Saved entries
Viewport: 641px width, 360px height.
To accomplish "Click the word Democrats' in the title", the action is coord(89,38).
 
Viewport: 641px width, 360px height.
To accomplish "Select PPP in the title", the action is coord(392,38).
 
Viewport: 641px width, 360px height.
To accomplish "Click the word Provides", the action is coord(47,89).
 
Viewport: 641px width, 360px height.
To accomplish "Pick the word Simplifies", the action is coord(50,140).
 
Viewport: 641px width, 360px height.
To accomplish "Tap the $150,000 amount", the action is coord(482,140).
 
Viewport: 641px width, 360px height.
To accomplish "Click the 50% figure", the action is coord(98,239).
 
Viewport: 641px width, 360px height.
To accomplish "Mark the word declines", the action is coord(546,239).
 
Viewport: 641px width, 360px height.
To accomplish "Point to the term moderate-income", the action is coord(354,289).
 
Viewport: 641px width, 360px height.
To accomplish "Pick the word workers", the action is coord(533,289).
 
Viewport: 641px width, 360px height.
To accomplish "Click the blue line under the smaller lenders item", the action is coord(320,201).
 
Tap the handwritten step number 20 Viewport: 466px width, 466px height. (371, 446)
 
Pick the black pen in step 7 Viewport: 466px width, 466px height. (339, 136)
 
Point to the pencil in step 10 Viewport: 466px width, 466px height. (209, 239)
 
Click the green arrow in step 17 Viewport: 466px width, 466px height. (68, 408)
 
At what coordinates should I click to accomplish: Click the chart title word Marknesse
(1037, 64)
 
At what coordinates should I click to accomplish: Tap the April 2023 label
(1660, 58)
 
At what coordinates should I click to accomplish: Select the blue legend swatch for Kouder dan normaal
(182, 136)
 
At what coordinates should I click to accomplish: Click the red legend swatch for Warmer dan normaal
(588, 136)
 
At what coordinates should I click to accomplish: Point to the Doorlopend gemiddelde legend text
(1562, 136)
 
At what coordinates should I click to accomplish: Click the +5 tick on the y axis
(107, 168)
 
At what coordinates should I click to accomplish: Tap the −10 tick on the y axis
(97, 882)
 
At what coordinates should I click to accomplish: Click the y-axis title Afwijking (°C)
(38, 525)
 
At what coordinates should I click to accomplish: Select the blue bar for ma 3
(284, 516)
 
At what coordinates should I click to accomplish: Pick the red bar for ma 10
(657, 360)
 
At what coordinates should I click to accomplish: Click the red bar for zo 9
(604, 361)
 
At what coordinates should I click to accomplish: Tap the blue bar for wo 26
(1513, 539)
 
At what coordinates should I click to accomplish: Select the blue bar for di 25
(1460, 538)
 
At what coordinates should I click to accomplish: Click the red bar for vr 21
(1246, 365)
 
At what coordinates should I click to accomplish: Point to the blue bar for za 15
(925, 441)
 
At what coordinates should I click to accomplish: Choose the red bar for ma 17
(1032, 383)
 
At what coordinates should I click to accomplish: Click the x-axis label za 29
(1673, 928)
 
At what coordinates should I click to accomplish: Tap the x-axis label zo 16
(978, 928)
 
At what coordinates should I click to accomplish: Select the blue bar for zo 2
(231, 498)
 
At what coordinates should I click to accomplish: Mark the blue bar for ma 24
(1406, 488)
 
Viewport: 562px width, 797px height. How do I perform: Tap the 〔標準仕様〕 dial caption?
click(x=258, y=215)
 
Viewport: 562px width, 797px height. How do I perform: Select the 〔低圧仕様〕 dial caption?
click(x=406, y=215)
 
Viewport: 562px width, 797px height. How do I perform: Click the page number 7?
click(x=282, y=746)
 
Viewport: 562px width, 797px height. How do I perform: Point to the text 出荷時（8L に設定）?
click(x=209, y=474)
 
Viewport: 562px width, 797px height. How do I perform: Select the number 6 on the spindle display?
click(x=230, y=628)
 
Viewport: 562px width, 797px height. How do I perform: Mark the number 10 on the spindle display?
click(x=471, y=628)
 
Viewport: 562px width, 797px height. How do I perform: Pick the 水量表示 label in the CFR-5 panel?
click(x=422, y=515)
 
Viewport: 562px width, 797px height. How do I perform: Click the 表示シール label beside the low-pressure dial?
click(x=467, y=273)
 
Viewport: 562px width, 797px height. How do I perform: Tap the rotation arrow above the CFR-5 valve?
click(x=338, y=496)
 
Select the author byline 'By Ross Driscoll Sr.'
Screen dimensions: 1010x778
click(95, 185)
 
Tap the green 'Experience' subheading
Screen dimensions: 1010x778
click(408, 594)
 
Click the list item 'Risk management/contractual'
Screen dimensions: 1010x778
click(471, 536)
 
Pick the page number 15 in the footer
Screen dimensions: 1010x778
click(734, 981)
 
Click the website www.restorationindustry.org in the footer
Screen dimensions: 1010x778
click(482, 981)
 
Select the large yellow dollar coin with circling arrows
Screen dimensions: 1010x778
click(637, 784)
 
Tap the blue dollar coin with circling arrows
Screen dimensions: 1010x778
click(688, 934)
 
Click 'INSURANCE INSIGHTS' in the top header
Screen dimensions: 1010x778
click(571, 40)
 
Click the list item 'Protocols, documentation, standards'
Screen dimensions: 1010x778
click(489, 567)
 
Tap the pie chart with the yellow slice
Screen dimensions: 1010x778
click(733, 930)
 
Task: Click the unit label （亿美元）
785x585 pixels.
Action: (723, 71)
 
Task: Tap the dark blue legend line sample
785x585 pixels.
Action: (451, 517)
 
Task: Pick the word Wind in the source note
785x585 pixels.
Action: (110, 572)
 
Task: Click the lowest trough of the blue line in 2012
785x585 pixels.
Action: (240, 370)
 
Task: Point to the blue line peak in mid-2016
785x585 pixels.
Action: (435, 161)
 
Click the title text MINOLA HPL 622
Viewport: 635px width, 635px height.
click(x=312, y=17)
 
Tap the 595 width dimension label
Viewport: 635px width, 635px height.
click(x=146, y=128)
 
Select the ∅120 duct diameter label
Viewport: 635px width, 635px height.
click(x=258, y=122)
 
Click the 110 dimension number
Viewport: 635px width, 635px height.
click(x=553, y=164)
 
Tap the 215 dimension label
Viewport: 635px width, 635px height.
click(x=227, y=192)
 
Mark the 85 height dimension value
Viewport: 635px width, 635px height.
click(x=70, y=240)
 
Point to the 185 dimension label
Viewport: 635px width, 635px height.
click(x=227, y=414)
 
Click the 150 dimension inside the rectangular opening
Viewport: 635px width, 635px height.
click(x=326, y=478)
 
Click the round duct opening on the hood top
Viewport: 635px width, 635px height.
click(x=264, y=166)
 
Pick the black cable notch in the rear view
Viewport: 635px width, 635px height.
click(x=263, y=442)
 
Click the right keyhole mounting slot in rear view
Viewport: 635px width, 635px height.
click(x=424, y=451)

What is needed = Rescale the lines that start at the one containing "Click the list item 'Risk" and end with the one containing "click(637, 784)", both included. Write those lines out again in full with each click coordinate multiplied by 1.85 and rounded to a whole number, halves rounding up.

The output =
Click the list item 'Risk management/contractual'
Screen dimensions: 1010x778
click(871, 992)
 
Pick the page number 15 in the footer
Screen dimensions: 1010x778
click(1358, 1815)
 
Click the website www.restorationindustry.org in the footer
Screen dimensions: 1010x778
click(892, 1815)
 
Select the large yellow dollar coin with circling arrows
Screen dimensions: 1010x778
click(1178, 1450)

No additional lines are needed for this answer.